--- BEGIN ---
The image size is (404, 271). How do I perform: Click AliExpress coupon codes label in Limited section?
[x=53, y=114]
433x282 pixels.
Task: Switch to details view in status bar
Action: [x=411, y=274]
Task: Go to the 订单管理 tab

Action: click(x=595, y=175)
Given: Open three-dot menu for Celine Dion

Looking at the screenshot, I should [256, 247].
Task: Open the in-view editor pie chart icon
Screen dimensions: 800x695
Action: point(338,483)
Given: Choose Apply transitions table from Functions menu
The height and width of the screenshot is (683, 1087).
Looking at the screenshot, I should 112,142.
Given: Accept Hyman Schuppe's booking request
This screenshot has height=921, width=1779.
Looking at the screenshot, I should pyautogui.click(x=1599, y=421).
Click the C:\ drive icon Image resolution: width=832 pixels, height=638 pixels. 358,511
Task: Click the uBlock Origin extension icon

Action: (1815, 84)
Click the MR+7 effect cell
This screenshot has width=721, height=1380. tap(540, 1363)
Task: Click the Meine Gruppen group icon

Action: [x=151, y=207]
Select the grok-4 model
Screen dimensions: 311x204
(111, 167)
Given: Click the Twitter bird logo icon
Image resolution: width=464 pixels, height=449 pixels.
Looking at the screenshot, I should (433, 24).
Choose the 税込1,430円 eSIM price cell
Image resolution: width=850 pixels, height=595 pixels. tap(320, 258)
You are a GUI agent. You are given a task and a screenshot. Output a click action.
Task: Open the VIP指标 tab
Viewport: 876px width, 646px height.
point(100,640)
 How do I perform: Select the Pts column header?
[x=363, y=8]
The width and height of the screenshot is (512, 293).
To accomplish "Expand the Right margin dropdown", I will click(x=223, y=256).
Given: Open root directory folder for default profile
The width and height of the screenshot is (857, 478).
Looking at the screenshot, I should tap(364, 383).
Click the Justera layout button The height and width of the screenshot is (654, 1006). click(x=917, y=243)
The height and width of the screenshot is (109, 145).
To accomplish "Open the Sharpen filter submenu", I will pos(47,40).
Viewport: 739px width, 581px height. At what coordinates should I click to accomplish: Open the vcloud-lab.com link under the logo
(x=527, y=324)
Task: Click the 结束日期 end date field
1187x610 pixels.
--- END ---
▸ EXERCISE: Starting with the line that contains "The width and height of the screenshot is (512, 293)." and going on through the line that contains "Looking at the screenshot, I should tap(364, 383).", rewrite those lines with "Right margin" changed to "Left margin" and everything else left as it is.

▸ EXPECTED ANSWER:
The width and height of the screenshot is (512, 293).
To accomplish "Expand the Left margin dropdown", I will click(x=223, y=256).
Given: Open root directory folder for default profile
The width and height of the screenshot is (857, 478).
Looking at the screenshot, I should tap(364, 383).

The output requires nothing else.